Ah, that's a perfectly reasonable thing to worry about! I had no idea it was going to be so easy to suggest a solution. What I do when I'm really worried-- actually, two things.

1. All that nervous energy needs someplace to go. But where? So first, I obsess over it, but in a productive way: I learn. In your case, research respiratory health and what can be done to improve it.
2. Prepare. With a justified fear like this, actually do things to make the worst-case scenario less likely or harmful. Stock up on OTC expectorants, cough drops, etc. Anything that will keep and help a body fight off an illness, especially a cold.
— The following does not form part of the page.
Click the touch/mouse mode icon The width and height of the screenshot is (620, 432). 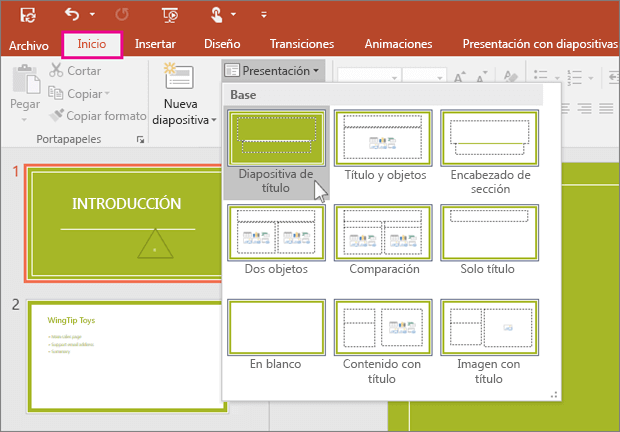[216, 15]
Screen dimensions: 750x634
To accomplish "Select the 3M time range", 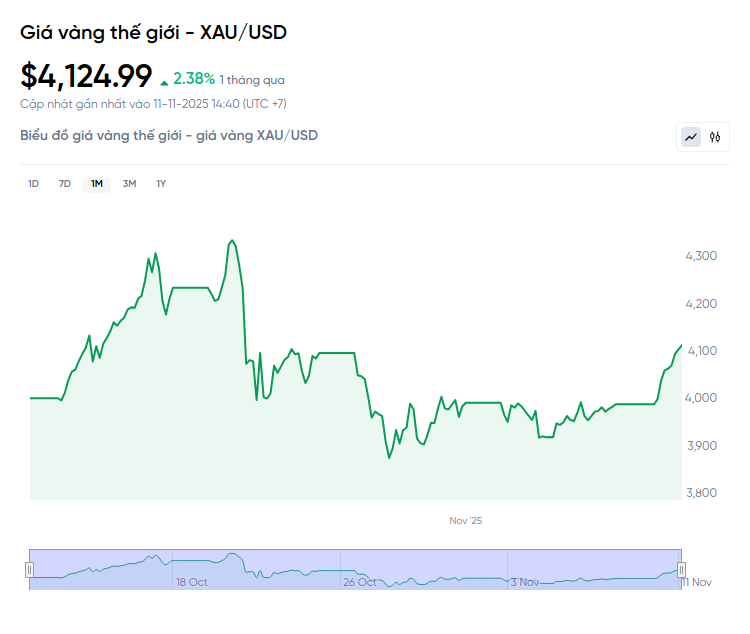I will (129, 183).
You will already (if you did step 1) have researched what doses are needed, how long things keep, what things need to be taken with what (take zinc and vitamin C together in a lozenge) or not with what. (If it were an irrational fear, you could do equally irrational things, but this is quite rational.)

In your case, you could learn how to make chicken soup (make sure you make it a bone broth) or stock up on those cartons of stock. (If you're going to cook vegetables, be sure you drink the cooking water.)
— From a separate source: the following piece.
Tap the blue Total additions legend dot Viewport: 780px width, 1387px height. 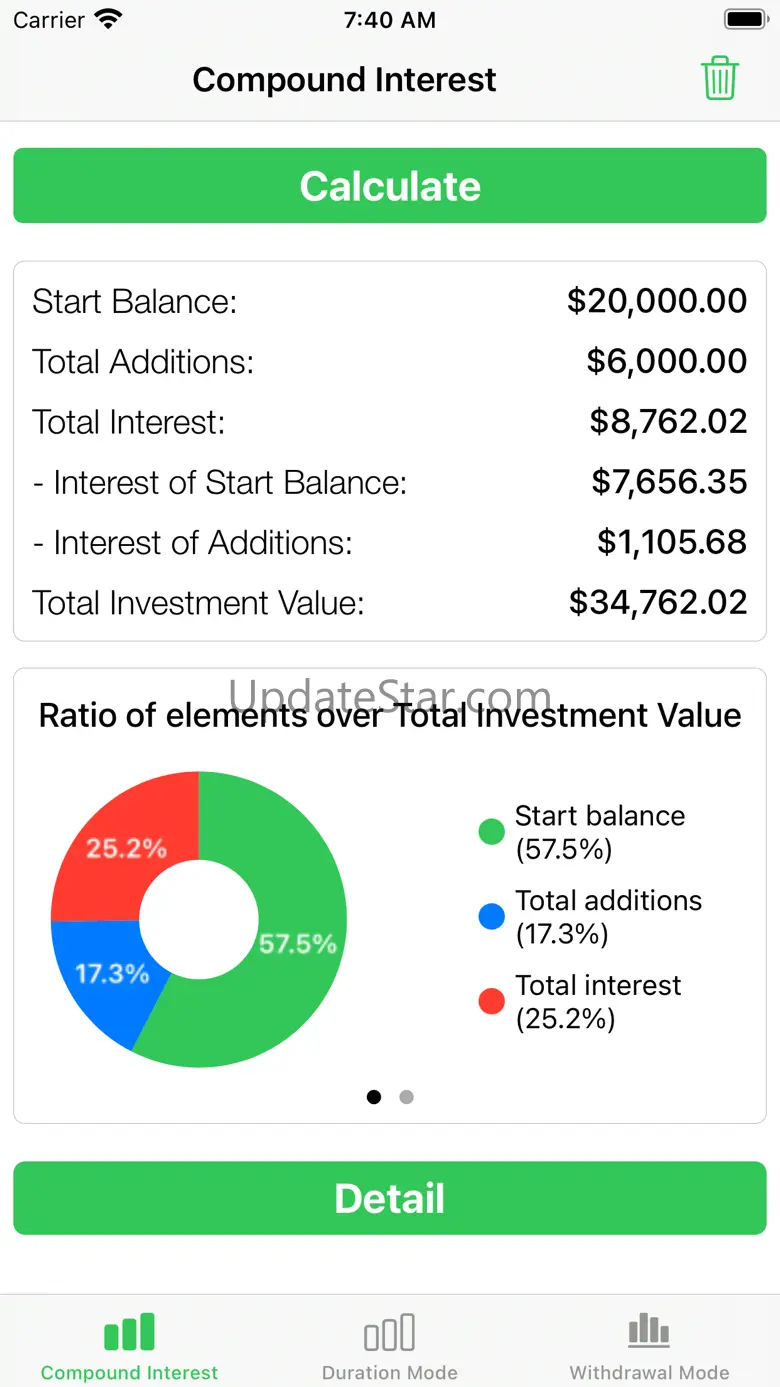pos(491,916)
You could try to get work, though that might not succeed.

You could research frugal living or cheap heating methods. (Remember that you want to restrict air movement within a small space, and heat just that space. Can you afford a heating pad?) There are all sorts of cool things to learn here. Save money by putting your uncooked dinner wrapped in foil inside your car's engine and letting it cook while you go someplace.
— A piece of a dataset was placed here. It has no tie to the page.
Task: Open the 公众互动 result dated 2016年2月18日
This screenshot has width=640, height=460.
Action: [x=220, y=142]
Anyway, start doing this immediately. Try-- it will take time, but try, and remember you don't have to be perfect-- but try to remember when you think about this that you're doing something about it, and as you get closer to a meltdown, burn your energy off on doing more research, or going shopping for stuff your mother would benefit from.

When people stare at you, go away. Like, take a minute. They say something upsetting and you're trying not to have a meltdown, go outside the room. Ball your hands into fists and tell yourself (silently) that you WILL NOT do ANYTHING, take a deep breath or two, it's okay if you cry, it's okay to feel upset, but then if you can, try to think "how can I solve this?" Maybe it's nothing you can do right then, but then try to think how you're going to do it, you're going to do it. Maybe even go back into the room and ask whoever said it "Do you think I can do something to make it better?"